For another thing, Jackson, Wyoming, population 1,000 in 1939, was geographically isolated. Tucked away in Wyoming’s northwestern corner, the mountain hamlet wasn’t reachable by rail, and even reaching it by car in the 1930s required a level of commitment difficult to imagine by today’s standards. In 1929, the year Grand Teton National Park was established, 51,500 people visited the area. By 1938, despite the Great Depression, that number had swollen to 153,353. It dipped to 87,133 the summer the McCowns arrived as the economy shuddered, but was back on the upswing by 1940, when 103,324 people visited the Park.
Are those big numbers, or small numbers? Were the only people marching up Paintbrush Canyon to have a go at Fred Brown’s hairbrained race members of America’s upper class?
No. There was enough socioeconomic diversity in their ranks to illustrate that in America at the end of the 1930s, it was more than just the wealthy who enjoyed the mountains.
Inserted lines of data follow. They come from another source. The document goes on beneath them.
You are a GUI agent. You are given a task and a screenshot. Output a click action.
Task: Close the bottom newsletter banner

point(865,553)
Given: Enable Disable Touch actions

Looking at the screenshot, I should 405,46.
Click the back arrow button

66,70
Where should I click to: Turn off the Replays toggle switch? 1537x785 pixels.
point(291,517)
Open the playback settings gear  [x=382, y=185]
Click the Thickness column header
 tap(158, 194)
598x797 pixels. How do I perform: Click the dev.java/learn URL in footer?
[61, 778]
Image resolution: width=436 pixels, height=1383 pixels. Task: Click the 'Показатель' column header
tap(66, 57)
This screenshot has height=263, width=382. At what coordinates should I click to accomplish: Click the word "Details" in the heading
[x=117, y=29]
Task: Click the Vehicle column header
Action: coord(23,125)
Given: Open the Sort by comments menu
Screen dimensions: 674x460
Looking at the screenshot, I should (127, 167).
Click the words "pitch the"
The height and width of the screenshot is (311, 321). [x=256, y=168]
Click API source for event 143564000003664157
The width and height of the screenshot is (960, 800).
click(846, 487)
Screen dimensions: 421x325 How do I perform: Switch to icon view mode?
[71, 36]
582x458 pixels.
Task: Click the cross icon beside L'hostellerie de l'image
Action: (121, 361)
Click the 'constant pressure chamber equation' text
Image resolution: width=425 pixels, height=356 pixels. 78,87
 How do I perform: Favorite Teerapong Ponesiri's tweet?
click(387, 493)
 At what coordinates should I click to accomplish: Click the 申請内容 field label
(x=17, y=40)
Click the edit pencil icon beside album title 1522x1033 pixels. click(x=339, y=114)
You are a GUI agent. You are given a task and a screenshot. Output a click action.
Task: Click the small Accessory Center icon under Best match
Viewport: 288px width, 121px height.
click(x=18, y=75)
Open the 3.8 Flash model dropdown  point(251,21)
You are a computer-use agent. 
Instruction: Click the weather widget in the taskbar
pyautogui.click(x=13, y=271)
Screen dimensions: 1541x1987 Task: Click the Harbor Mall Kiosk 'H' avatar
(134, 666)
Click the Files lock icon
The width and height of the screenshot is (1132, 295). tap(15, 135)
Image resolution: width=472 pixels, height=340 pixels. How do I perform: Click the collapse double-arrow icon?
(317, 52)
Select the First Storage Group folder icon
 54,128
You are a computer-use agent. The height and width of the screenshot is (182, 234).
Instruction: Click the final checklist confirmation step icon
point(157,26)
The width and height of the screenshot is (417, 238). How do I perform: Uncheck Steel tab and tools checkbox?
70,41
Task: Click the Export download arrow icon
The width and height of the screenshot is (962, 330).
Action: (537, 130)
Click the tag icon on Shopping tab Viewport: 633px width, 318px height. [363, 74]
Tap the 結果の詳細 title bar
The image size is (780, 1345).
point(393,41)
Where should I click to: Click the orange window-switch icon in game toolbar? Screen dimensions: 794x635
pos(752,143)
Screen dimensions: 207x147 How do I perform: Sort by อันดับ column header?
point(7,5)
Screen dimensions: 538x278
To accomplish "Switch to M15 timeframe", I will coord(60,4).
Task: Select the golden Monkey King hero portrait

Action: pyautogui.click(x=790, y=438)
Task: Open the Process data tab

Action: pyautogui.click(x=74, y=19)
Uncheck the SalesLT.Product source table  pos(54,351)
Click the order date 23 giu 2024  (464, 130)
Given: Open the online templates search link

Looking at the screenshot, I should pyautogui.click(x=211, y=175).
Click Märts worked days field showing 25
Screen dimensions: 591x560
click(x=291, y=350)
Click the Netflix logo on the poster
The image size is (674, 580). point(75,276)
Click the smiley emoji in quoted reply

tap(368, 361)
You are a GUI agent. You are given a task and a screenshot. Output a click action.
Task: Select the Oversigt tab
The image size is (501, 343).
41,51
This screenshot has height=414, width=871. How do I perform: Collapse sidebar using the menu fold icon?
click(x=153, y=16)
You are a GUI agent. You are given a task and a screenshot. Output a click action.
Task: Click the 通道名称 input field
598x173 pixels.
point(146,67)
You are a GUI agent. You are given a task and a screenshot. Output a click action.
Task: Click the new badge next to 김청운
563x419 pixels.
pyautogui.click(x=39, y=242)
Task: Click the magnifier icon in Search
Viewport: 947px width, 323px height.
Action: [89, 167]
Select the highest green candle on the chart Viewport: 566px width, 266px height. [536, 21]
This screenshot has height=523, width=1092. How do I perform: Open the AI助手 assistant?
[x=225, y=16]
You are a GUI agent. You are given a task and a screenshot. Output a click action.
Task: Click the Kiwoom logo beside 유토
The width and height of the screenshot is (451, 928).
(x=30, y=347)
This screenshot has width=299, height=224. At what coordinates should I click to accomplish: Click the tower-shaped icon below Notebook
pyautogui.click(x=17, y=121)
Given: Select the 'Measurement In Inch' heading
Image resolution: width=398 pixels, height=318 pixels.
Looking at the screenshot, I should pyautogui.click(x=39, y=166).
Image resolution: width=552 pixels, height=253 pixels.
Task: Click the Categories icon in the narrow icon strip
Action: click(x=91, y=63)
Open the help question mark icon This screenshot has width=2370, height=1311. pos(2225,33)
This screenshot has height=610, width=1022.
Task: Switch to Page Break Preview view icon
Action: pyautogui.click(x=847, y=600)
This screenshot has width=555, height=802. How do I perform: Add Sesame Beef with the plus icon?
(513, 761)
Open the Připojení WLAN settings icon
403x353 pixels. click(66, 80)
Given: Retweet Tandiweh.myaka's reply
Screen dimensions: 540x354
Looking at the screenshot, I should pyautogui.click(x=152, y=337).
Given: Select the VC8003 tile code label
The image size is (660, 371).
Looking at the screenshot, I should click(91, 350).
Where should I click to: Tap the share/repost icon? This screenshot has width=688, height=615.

Among the party was Fred Brown’s best friend, a twenty-nine-year old, bushy eyebrowed ox of a man named Paul Petzoldt. Charismatic, with a booming voice and a bear-paw grip, Petzoldt had pale blue eyes, a thatch of dense brown hair and enough character flaws to satisfy a Greek playwright.
By 1939, Petoldt’s exploits as both a climber and a personality were already legendary. His first attempt on the Grand in 1924 as a sixteen-year-old farmboy from Twin Falls, Idaho, had ended in near-calamity when he and his childhood friend, the nineteen-year-old Ralph Herron, had attempted the mountain’s longest feature, the still-unclimbed east ridge, in cowboy boots and bib-top overalls with only a lasso rope and a pocketknife for equipment. Both had come in handy the next morning when they’d rappelled into, and then cut their way out of, an iced-up chimney they’d hoped would provide an escape from the storm that had left them buried in snow and ice overnight. Too embarrassed to return to town without a summit, they’d managed to work their way around the mountain and climb it by its route of first ascent. Back in town, they were hailed as heroes, and Petzoldt had become the range’s de facto guide when he took three parties of locals up the mountain over the next month.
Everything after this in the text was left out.